→ Task instructions
Output the records that follow, with every character intact.

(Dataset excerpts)

■ ■ ■

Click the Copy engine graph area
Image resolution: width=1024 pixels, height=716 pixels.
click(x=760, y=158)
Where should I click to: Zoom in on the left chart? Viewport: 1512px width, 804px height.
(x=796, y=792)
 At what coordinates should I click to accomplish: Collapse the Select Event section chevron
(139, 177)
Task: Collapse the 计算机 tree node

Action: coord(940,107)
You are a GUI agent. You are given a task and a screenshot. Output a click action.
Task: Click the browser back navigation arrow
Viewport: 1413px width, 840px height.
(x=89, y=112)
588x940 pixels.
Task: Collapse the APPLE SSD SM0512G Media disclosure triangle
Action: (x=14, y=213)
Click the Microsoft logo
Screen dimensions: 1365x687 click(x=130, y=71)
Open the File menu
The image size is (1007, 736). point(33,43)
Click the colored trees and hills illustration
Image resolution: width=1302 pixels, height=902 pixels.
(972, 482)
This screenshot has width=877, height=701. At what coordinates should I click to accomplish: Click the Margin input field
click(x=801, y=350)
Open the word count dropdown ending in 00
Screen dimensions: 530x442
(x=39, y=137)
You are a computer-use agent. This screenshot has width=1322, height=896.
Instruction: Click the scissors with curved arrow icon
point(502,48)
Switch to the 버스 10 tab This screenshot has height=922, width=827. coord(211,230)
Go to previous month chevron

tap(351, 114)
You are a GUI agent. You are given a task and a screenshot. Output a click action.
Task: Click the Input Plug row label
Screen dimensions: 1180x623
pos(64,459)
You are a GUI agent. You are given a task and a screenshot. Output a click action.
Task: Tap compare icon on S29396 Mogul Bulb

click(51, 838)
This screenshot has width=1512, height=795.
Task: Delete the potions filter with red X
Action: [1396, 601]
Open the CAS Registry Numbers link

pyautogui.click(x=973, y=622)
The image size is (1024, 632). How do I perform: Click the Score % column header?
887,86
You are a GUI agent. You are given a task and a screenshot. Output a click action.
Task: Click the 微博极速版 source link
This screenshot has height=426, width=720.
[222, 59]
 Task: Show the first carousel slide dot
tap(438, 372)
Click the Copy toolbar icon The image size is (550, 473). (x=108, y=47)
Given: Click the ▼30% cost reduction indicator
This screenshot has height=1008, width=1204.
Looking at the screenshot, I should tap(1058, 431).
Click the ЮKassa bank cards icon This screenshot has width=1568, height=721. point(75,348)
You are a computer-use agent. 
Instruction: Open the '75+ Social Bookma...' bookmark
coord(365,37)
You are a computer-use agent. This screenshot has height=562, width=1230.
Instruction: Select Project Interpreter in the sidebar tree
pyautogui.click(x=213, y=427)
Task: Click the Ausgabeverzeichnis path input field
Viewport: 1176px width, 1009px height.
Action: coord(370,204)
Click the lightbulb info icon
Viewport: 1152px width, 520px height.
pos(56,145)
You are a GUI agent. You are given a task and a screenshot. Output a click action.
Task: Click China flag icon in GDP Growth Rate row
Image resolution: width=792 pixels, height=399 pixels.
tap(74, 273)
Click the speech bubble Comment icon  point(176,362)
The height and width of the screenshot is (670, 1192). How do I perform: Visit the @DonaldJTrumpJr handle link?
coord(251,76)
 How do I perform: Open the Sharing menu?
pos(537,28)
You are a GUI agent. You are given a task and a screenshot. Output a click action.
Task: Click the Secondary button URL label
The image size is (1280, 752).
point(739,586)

■ ■ ■

→ Finished task
Click the Copy engine graph area
Image resolution: width=1024 pixels, height=716 pixels.
click(x=760, y=158)
Where should I click to: Zoom in on the left chart? Viewport: 1512px width, 804px height.
(x=796, y=792)
 At what coordinates should I click to accomplish: Collapse the Select Event section chevron
(139, 177)
Task: Collapse the 计算机 tree node

Action: coord(940,107)
You are a GUI agent. You are given a task and a screenshot. Output a click action.
Task: Click the browser back navigation arrow
Viewport: 1413px width, 840px height.
(x=89, y=112)
588x940 pixels.
Task: Collapse the APPLE SSD SM0512G Media disclosure triangle
Action: (x=14, y=213)
Click the Microsoft logo
Screen dimensions: 1365x687 click(x=130, y=71)
Open the File menu
The image size is (1007, 736). point(33,43)
Click the colored trees and hills illustration
Image resolution: width=1302 pixels, height=902 pixels.
(972, 482)
This screenshot has width=877, height=701. At what coordinates should I click to accomplish: Click the Margin input field
click(x=801, y=350)
Open the word count dropdown ending in 00
Screen dimensions: 530x442
(x=39, y=137)
You are a computer-use agent. This screenshot has width=1322, height=896.
Instruction: Click the scissors with curved arrow icon
point(502,48)
Switch to the 버스 10 tab This screenshot has height=922, width=827. coord(211,230)
Go to previous month chevron

tap(351, 114)
You are a GUI agent. You are given a task and a screenshot. Output a click action.
Task: Click the Input Plug row label
Screen dimensions: 1180x623
pos(64,459)
You are a GUI agent. You are given a task and a screenshot. Output a click action.
Task: Tap compare icon on S29396 Mogul Bulb

click(51, 838)
This screenshot has width=1512, height=795.
Task: Delete the potions filter with red X
Action: [1396, 601]
Open the CAS Registry Numbers link

pyautogui.click(x=973, y=622)
The image size is (1024, 632). How do I perform: Click the Score % column header?
887,86
You are a GUI agent. You are given a task and a screenshot. Output a click action.
Task: Click the 微博极速版 source link
This screenshot has height=426, width=720.
[222, 59]
 Task: Show the first carousel slide dot
tap(438, 372)
Click the Copy toolbar icon The image size is (550, 473). (x=108, y=47)
Given: Click the ▼30% cost reduction indicator
This screenshot has height=1008, width=1204.
Looking at the screenshot, I should tap(1058, 431).
Click the ЮKassa bank cards icon This screenshot has width=1568, height=721. point(75,348)
You are a computer-use agent. 
Instruction: Open the '75+ Social Bookma...' bookmark
coord(365,37)
You are a computer-use agent. This screenshot has height=562, width=1230.
Instruction: Select Project Interpreter in the sidebar tree
pyautogui.click(x=213, y=427)
Task: Click the Ausgabeverzeichnis path input field
Viewport: 1176px width, 1009px height.
Action: coord(370,204)
Click the lightbulb info icon
Viewport: 1152px width, 520px height.
pos(56,145)
You are a GUI agent. You are given a task and a screenshot. Output a click action.
Task: Click China flag icon in GDP Growth Rate row
Image resolution: width=792 pixels, height=399 pixels.
tap(74, 273)
Click the speech bubble Comment icon  point(176,362)
The height and width of the screenshot is (670, 1192). How do I perform: Visit the @DonaldJTrumpJr handle link?
coord(251,76)
 How do I perform: Open the Sharing menu?
pos(537,28)
You are a GUI agent. You are given a task and a screenshot. Output a click action.
Task: Click the Secondary button URL label
The image size is (1280, 752).
point(739,586)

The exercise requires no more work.